==============================================================================================
RAHUL'S ML BLOG -- notes on machine learning, worked out by hand est. 2026
==============================================================================================
home | about | archive | glossary | contact
----------------------------------------------------------------------------------------------
APPENDIX D . TRANSFORMER FROM PENCIL
Attention From Scratch, One Number at a Time
Posted: 2026-06-15 . Author: Rahul Rai . Tags: transformer, attention, by-hand, kata
============================================================================================
PATH . APPENDIX D -- Transformer From Pencil (standalone; no other page needed)
Goal: read a movie review -- plain words -- and stamp it liked (1) or not (0). Kit:
a pencil, scratch paper. No code, no computer.
This is a KATA. Work it on a blank sheet, cover each CHECK line until you get your own
answer, then compare. Repeat the whole thing when you want it to feel automatic. Every
number is recomputed here -- nothing carried in from memory.
Worked review: "nolan ended" (2 words). Tag width 4 throughout (real width 32 -- identical
moves). Nothing is named before a number earns the name.
## A Machine Only Multiplies Numbers, So Words Must Become Numbers First
Walk every review in the pile.

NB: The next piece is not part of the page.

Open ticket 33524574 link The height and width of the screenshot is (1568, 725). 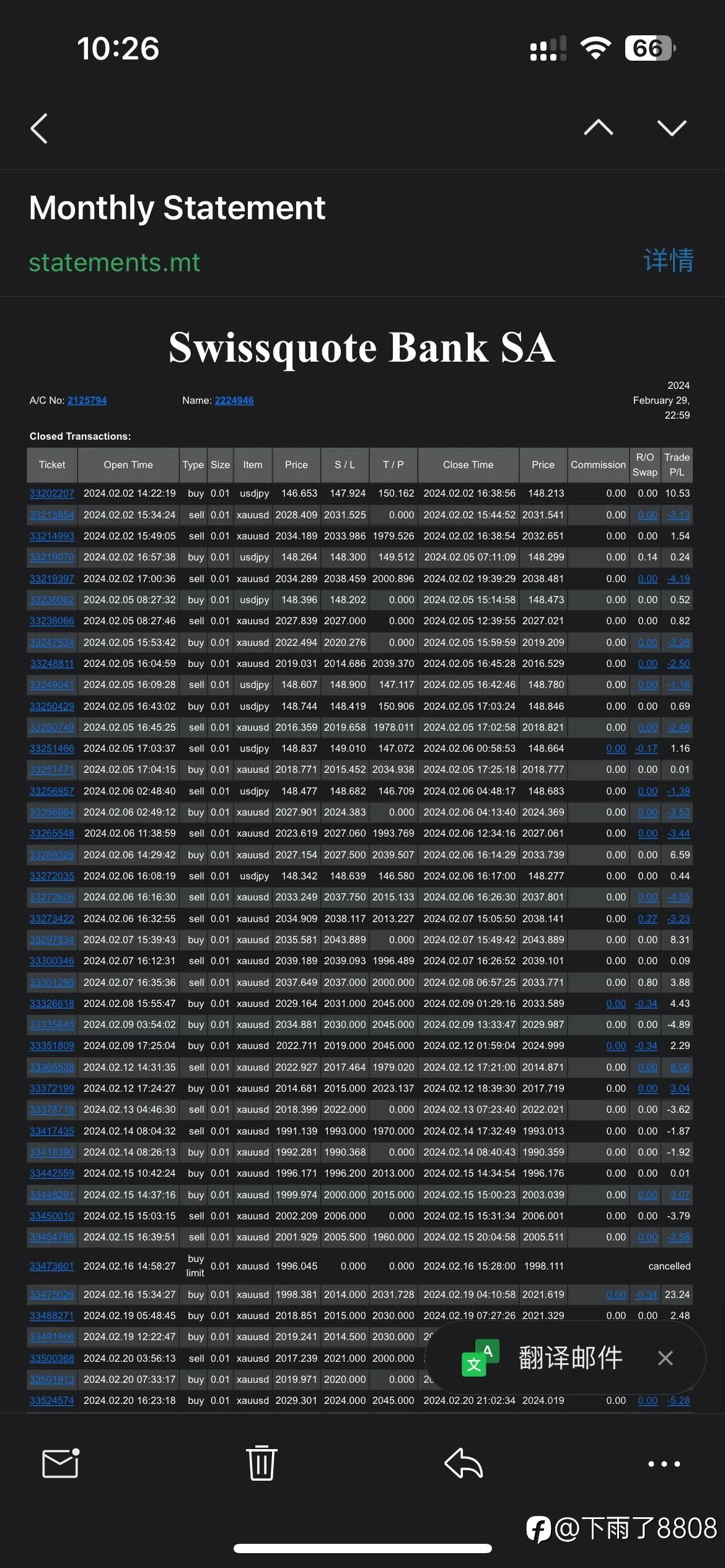point(52,1400)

Count every word. Hand each word a number by how often it
appears -- most common word gets number 1. This is the DICTIONARY.

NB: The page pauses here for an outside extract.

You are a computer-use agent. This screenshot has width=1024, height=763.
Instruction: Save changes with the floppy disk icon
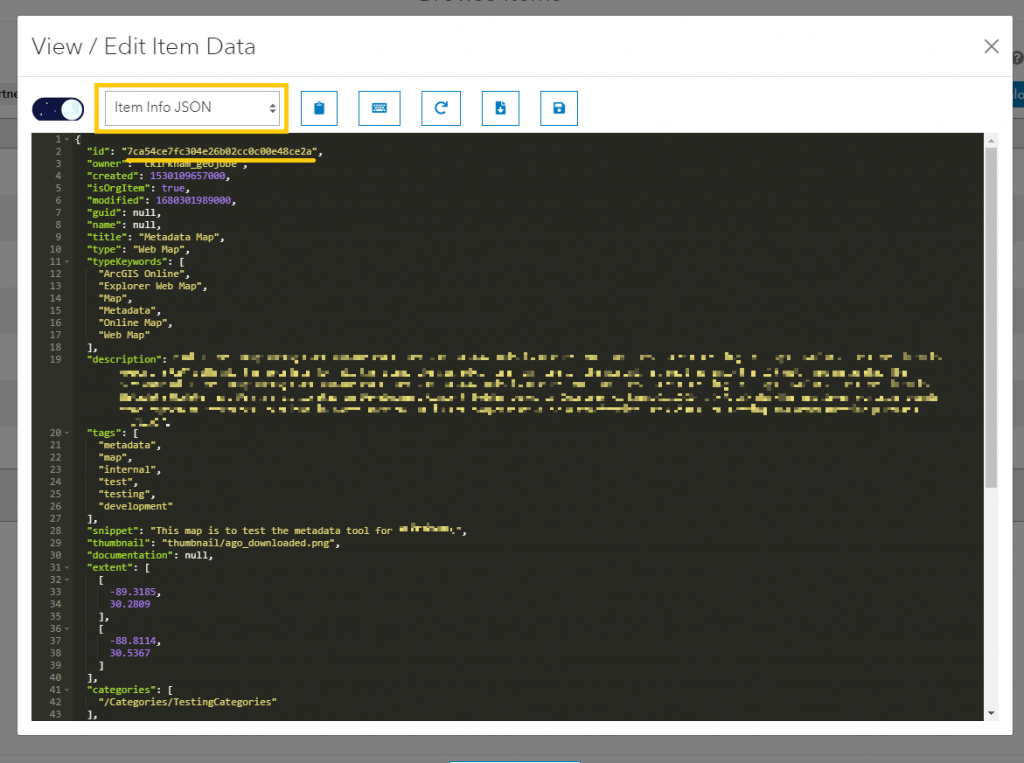[559, 108]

DICTIONARY (ranked by count):
the=1 movie=2 was=3 boring=4 ... nolan=73 ... ended=88 ...
Keep only the top 10,000. Every rarer word shares one "unknown" number -- its OWN reserved
tag, separate from the padding 0. (Padding marks an empty slot; unknown marks a real but rare
word. They must never read as the same number, or the machine cannot tell empty from rare.)
Pad or chop every review to exactly 100 word-slots, padding with 0:
"nolan ended" → [73, 88, 0, 0, ... , 0] 98 padding zeros → 100 numbers
500-word rant → [first 100] 400 chopped
73 is a name-tag, not a meaning. A machine that multiplied it raw would count "nolan" (73)
as 73 times heavier than "the" (1) -- false. So swap each bare number for a LIST of numbers,
its STICK. The embedding table holds one stick per kept word:
embedding table (width 4 here):
nolan (73) → [2, 1, 1, 0]
ended (88) → [0, 1, 2, 1]
10,000 words × 4 numbers = 40,000 entries total. These start as junk and get tuned by
training until "boring" and "dull" drift close, "nolan" and "the" drift far.
>> YOUR TURN
The word "qxzbr" ranked 400,000th -- outside the top 10,000. What number does it get
in the padded review row?
check: the shared "unknown" tag -- a reserved number of its own, never the padding 0.
After this: "nolan ended" → SHEET 2 tall × 4 wide. Every word-slot has a stick.
## Walking Through 79 Rewrites Still Fades, So Look Across Instead
One older way to read a sentence WALKS it.
A WALK means: keep one pocket of numbers called a memory.
Word 1 writes that memory.
Word 2 reads that memory, then rewrites it.
This repeats, one word at a time, for all 100 words.
To link "not" (word 1) to "good" (word 80), the signal must ride 79 rewrites.
Each rewrite multiplies the signal by some number and crushes it a little.
Therefore far-back words fade by the time the walk reaches the end.
The transformer removes the walk. Lay all words out at once. Let each word look STRAIGHT
at every other word, near or far, same cost, all at the same time:
WALK: not → mem → 79 rewrites → good fades; one word at a time
LOOK-ACROSS: not ←──── direct ────→ good no fade; all at once
No chain means no fade, and no chain means every word computes in parallel.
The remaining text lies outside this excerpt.